WHAT YOU NEED TO DO: Reproduce the lines of the listing below verbatim, beginning with the line that contains "You are a GUI" and continuing through the end of the listing, both ends included. Omit the pictures from your reproduction.

+++ DATA TO PROCESS +++

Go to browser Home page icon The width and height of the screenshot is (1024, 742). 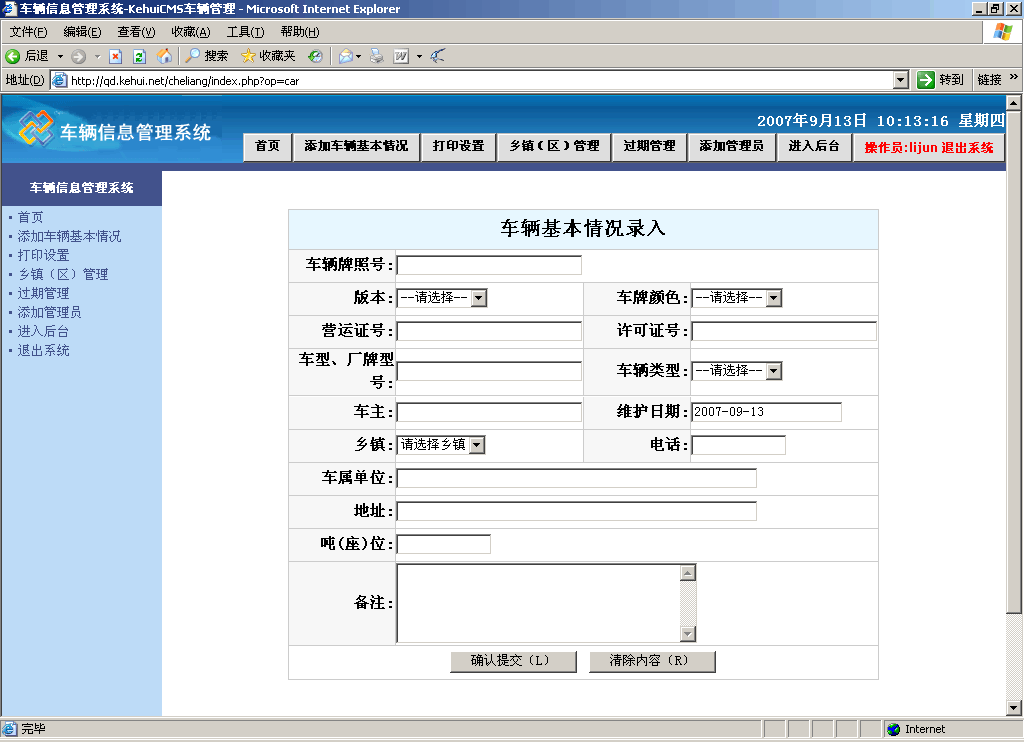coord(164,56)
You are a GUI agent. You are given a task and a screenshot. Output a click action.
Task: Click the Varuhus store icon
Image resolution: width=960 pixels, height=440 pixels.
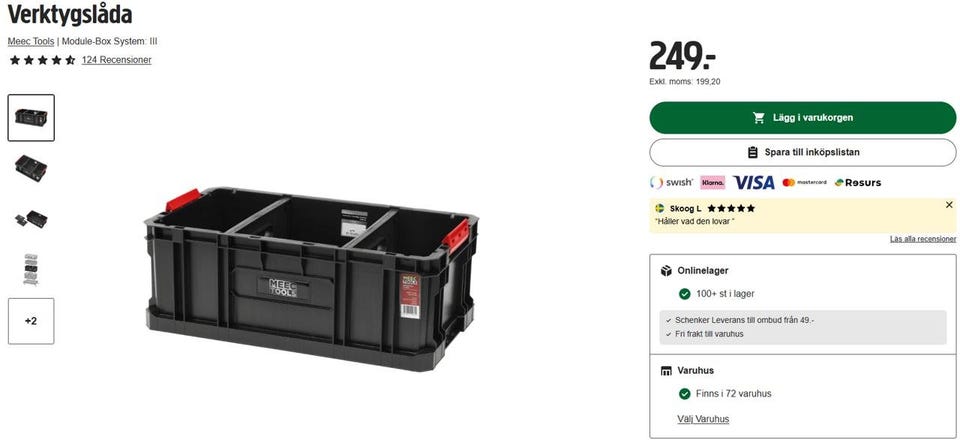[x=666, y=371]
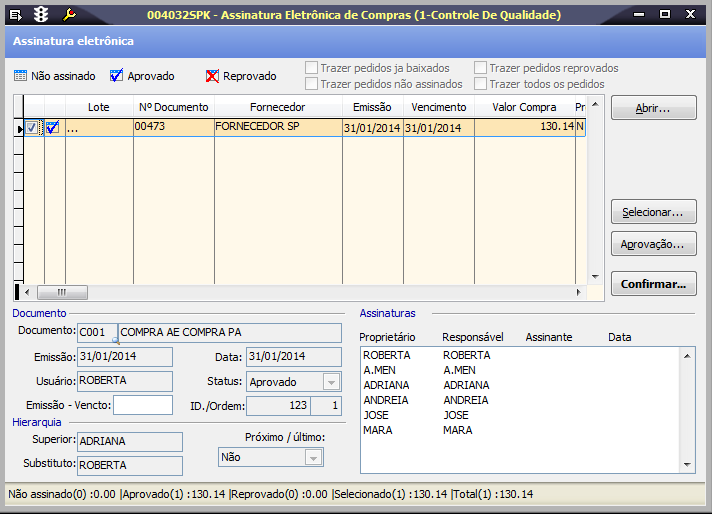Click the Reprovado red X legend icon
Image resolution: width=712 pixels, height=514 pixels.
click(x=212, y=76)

+++

RIGHT ANSWER:
You are a GUI agent. You are given a task and a screenshot. Output a click action.
Task: Click the Varuhus store icon
Image resolution: width=960 pixels, height=440 pixels.
[x=666, y=371]
Click the Reprovado red X legend icon
Image resolution: width=712 pixels, height=514 pixels.
click(x=212, y=76)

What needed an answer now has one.